§ Exercise objective
Please copy every line of the data in which the string "click" appears.

§ Records to process
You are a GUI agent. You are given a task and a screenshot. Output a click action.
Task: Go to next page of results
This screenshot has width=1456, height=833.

* * *

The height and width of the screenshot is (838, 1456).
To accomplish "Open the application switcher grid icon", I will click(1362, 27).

§ Result of this task
You are a GUI agent. You are given a task and a screenshot. Output a click action.
To accomplish "Open the application switcher grid icon", I will click(1362, 27).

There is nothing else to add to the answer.